Material shown section start
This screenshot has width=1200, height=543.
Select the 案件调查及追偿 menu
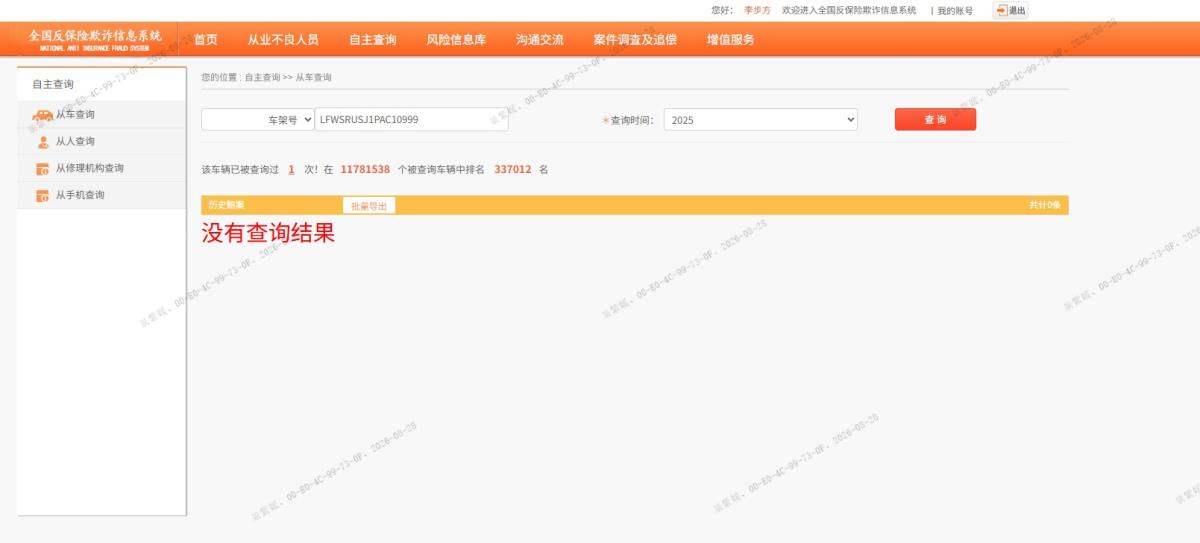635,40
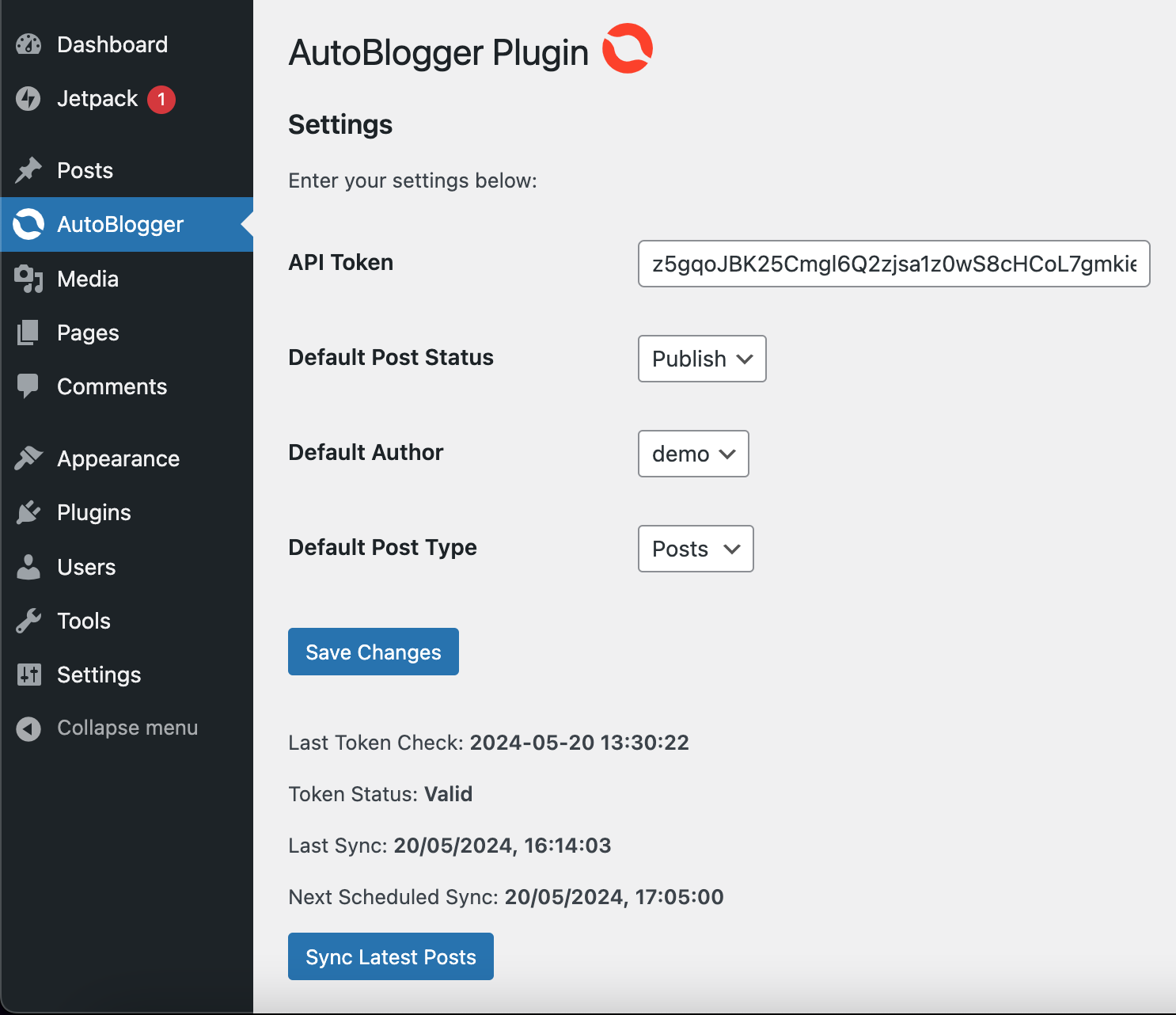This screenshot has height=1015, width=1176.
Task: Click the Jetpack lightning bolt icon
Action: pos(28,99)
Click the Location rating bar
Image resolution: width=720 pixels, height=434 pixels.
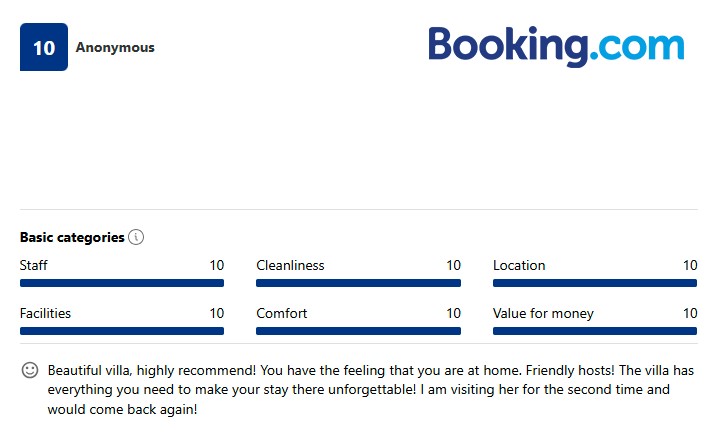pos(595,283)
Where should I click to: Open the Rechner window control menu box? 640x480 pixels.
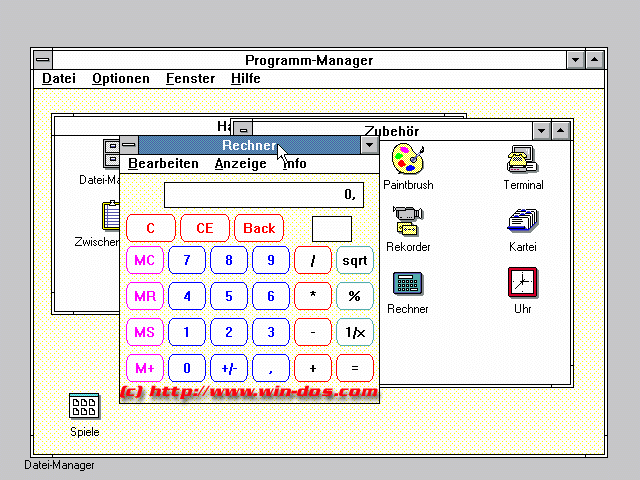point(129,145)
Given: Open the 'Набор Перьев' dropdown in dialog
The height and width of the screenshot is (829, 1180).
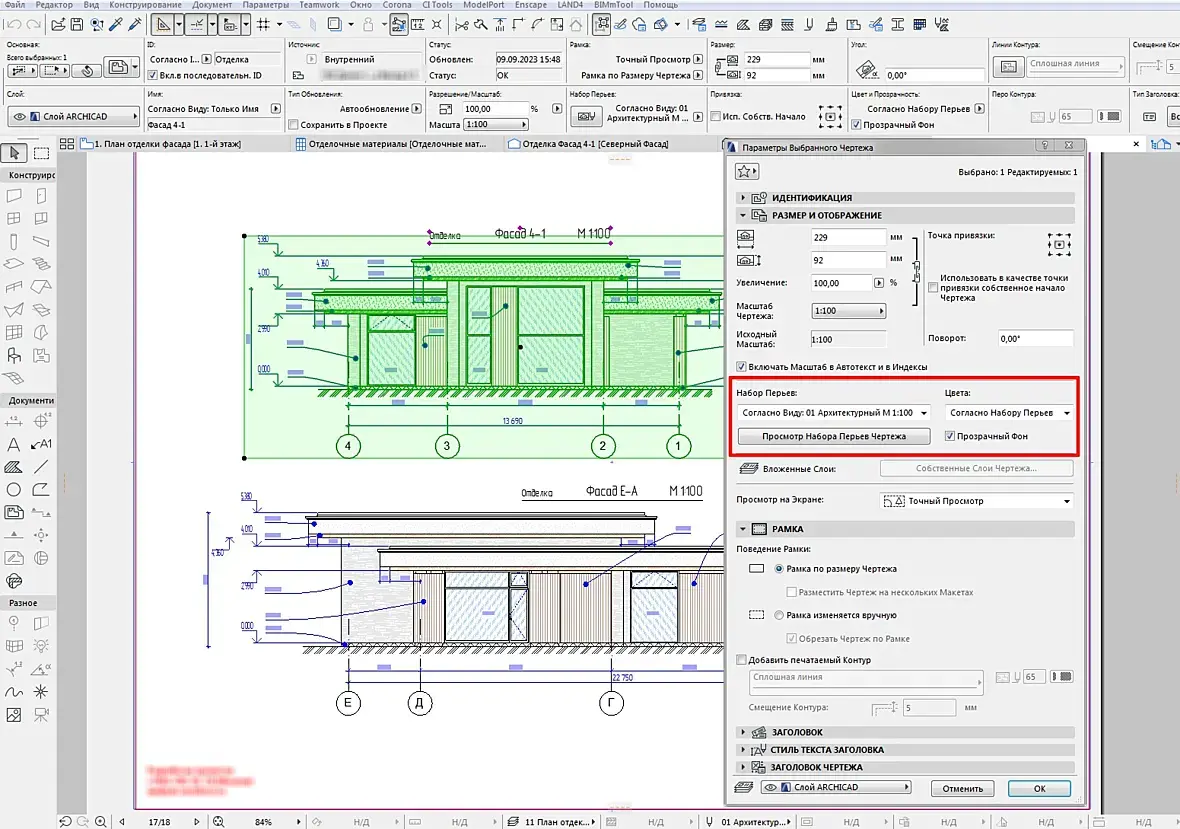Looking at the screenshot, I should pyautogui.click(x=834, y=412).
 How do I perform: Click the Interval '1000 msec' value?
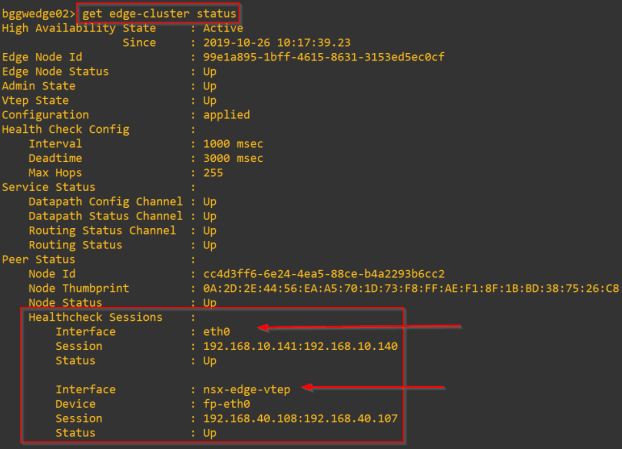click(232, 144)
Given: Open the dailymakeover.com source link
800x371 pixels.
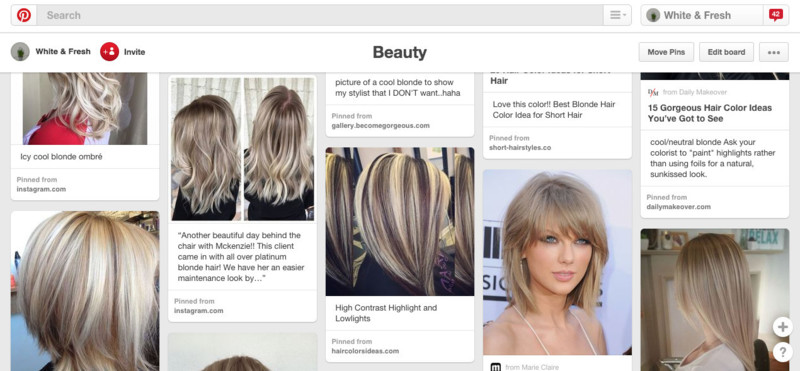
Material shown section end
* Exercise instructions *
The answer is every line of the data, exactly as written, with the pictures dropped.

* Final answer *
This screenshot has width=1200, height=543.
Select the 案件调查及追偿 menu
635,40
This screenshot has height=1015, width=1176.
Task: Click the Jetpack lightning bolt icon
Action: pos(28,99)
Click the Location rating bar
Image resolution: width=720 pixels, height=434 pixels.
pos(595,283)
Where should I click to: Open the Rechner window control menu box? 640x480 pixels.
point(129,145)
Given: Open the 'Набор Перьев' dropdown in dialog
The height and width of the screenshot is (829, 1180).
Looking at the screenshot, I should pyautogui.click(x=834, y=412).
 How do I perform: Click the Interval '1000 msec' value?
click(232, 144)
Given: Open the dailymakeover.com source link
800x371 pixels.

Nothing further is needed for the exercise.